Notice to attend the Annual General Meeting of Axactor AB (publ)

The Annual General Meeting of Axactor AB (publ), 556227-8043, (the "Company"),

will be held on Thursday, May 26, 2016 at 2.00 pm CET at Wistrand Advokatbyrå,

Regeringsgatan 65 in Stockholm.

Right to attend and notice to the Company

Those wishing to attend the meeting must:

- be entered as a shareholder in the share register kept by Euroclear Sweden AB

on Friday, May 20, 2016, and

- give notice of attendance to the Company no later than 4.00 pm CET Monday, May

23, 2016.

Notice of attendance shall be done by regular mail to Axactor AB (publ), Annual

General Meeting 2016, Hovslagargatan 5B, bottom floor, SE-111 48 Stockholm,

Sweden, by telephone +46 8 402 28 00, by fax +46 8 402 28 01 or by e-mail to

[email protected]. When giving notice of attendance, please state the

shareholder's name, social security number or corporate registration number,

address, and telephone number (office hours). A shareholder may be accompanied

by one or two assistants if the shareholders give notice to the Company of the

accompanying persons in accordance with what has previously been stated.

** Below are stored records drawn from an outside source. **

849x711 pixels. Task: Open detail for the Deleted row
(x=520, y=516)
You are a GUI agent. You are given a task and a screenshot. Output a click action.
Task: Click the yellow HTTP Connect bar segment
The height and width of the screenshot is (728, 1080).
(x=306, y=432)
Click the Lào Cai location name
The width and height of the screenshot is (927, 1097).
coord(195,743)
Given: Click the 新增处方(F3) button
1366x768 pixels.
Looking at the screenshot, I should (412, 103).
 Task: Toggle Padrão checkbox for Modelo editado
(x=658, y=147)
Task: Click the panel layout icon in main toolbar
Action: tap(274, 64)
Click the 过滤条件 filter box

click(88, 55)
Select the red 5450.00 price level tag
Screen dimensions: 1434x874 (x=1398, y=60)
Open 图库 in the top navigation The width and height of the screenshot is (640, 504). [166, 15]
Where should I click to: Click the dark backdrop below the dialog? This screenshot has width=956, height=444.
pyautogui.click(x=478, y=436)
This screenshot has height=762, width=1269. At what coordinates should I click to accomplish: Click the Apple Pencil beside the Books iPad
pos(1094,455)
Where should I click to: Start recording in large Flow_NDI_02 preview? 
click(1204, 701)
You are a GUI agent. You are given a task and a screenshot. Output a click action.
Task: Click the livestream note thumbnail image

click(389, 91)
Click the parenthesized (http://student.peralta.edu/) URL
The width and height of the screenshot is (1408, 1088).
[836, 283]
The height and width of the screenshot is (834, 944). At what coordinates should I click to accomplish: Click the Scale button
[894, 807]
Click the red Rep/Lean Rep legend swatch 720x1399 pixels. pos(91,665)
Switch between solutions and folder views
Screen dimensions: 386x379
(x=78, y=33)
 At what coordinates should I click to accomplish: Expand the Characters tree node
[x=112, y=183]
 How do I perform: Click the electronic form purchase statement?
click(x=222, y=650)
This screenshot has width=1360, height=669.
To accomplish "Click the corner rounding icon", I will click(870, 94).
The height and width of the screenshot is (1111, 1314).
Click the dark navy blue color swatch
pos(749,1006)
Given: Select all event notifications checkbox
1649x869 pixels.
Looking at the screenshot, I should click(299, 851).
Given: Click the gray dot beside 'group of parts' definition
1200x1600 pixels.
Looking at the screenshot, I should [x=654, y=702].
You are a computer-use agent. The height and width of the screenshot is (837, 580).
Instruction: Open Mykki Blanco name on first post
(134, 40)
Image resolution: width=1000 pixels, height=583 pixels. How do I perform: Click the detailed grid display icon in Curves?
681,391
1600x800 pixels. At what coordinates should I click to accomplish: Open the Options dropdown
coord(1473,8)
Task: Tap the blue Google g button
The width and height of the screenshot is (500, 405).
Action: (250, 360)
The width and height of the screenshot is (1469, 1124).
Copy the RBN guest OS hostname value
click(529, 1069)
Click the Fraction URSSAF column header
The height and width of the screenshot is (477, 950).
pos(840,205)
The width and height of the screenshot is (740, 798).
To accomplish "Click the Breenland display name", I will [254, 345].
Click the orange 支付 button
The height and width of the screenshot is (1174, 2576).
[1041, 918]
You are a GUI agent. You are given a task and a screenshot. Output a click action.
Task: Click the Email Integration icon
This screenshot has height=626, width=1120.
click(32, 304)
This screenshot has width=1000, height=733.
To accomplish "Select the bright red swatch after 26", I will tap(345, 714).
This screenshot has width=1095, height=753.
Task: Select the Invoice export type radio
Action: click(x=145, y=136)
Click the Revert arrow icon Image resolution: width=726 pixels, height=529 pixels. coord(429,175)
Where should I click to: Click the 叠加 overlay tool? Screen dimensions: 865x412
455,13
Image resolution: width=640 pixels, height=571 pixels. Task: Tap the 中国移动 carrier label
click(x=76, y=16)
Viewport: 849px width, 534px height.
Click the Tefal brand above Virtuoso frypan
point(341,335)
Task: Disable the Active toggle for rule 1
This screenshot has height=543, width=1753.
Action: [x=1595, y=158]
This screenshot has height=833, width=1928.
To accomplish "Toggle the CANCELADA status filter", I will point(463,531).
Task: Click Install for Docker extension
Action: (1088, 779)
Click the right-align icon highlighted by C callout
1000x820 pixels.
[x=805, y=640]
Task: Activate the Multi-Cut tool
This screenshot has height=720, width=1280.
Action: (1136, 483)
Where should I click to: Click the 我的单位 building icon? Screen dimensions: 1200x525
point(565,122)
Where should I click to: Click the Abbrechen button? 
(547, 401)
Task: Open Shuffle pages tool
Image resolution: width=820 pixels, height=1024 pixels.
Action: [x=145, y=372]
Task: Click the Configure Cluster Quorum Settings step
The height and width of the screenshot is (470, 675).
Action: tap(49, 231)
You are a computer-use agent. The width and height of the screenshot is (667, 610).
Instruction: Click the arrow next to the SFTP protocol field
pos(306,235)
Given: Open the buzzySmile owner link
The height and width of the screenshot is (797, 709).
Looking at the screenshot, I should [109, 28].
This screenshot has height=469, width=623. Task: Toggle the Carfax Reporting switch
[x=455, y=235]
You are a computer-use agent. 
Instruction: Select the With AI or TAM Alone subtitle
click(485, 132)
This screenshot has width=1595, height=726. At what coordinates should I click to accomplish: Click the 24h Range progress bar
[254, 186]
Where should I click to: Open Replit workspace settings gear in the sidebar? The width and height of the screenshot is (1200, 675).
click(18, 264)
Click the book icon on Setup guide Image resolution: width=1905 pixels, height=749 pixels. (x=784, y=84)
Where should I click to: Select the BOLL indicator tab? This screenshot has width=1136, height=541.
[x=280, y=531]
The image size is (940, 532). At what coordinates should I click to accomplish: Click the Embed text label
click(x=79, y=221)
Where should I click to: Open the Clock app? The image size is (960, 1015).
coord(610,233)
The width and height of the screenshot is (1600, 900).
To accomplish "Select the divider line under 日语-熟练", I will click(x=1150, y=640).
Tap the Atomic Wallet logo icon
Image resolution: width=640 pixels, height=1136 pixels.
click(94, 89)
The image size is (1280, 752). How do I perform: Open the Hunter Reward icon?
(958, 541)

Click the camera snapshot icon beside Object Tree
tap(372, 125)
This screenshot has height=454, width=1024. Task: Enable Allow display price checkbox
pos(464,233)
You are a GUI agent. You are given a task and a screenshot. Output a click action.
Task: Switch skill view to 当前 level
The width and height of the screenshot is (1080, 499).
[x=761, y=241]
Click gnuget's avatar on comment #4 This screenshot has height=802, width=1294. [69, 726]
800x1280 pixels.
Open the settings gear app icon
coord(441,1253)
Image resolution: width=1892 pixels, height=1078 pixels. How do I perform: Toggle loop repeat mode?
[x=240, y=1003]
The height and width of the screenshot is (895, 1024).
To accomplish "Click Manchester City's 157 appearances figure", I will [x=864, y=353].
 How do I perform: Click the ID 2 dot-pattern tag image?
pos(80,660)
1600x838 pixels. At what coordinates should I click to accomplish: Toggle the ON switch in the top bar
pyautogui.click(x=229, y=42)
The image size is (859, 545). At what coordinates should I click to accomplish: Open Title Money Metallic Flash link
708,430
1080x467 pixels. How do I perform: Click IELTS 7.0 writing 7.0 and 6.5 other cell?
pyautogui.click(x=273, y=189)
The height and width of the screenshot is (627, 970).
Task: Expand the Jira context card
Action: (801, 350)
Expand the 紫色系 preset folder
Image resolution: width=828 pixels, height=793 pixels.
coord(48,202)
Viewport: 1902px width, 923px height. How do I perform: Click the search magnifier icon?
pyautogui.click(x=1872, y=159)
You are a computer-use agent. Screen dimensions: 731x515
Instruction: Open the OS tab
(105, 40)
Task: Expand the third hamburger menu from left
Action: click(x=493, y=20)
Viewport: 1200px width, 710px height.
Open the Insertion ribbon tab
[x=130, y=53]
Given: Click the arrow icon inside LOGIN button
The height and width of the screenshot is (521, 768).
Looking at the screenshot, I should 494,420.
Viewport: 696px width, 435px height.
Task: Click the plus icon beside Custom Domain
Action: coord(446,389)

Shareholding in the name of a nominee

To be entitled to participate in the meeting, those whose shares are registered

in the name of a nominee must register the shares in their own name with the

help of the nominee, so that he or she is entered in the share register kept by

Euroclear Sweden AB on Friday, May 20, 2016. This registration may be made

temporarily.

Shareholders registered in the Norwegian Verdipapirsentralen (VPS) must request

a temporary entry as shareholders in the share register kept by Euroclear Sweden

AB in order to be entitled to participate in the meeting. Shareholders wishing

to attend the meeting must notify DNB Bank ASA about this by regular mail to the

address Verdipapirservice, Postboks 1600 Sentrum, 0021 Oslo or by e-mail to

[email protected] no later than 12.00 noon CET on Wednesday, May 18, 2016, in order

for DNB Bank to be able to ensure that an entry is made in the share register

kept by Euroclear Sweden AB by Friday, May 20, 2016, which is the day when such

entry must have been executed. Following the meeting, DNB Bank will arrange for

the shares to be re-registered in the Norwegian Verdipapirsentralen.

Proxies etc.

Those who do not attend the meeting in person may exercise his or her rights at

the meeting through a proxy in possession of a written proxy form, signed and

dated. A template proxy form will be available on the Company's website

www.axactor.com no later than three weeks before the meeting and on the day of

the meeting. The template proxy form can also be obtained from the Company. A

proxy form issued by a legal entity must be accompanied by a copy of the

certificate of registration or a corresponding document of authority for the

legal entity. To facilitate registration at the meeting, proxy forms,

certificates of registration and other documents of authority should be

submitted to the Company at the address above no later than by Monday, May 23,

Proposed agenda

1. Opening of the meeting

2. Election of chair of the meeting

3. Preparation and approval of voting list

4. Adoption of agenda

5. Election of one or two persons to check the minutes of the meeting

6. Determination of whether the meeting has been duly convened

7. Presentation of the annual report and the auditors' report as well as the

consolidated accounts and auditors' report on the consolidated accounts

8. Resolution on adoption of the income statement and balance sheet as well as

the consolidated income statement and consolidated balance sheet

9. Resolution on appropriation of the Company's result as shown on the adopted

balance sheet

10. The Board of Directors' statement regarding corporate governance

11. Resolution on discharge of the directors and Managing Director from personal

liability

12. Resolution on the number of directors and deputy directors

13. Election of directors and chair of the Board of Directors

14. Election of auditor

15. Resolution on remuneration and other compensation to the directors

16. Resolution on remuneration payable to the auditor

17. Resolution on the establishment of a Nomination Committee and the election

of members thereto

18. Resolution on authorization to issue shares and certain other financial

instruments

19. Resolution on change of Articles of Association; (a) removal of series A

-shares and (b) change of accounting currency

20. Closing of the meeting

The proposals by the Board of Directors

The previous Nomination Committee of the Company resigned at the Annual General

Meeting on June 3, 2015. A new Nomination Committee is proposed to be

established at this Annual General Meeting, and which, if elected, will take

office from the date of the Annual General Meeting. Accordingly, the proposals

in relation to composition and remuneration of the Board of Directors below have

not been prepared by a Nomination Committee.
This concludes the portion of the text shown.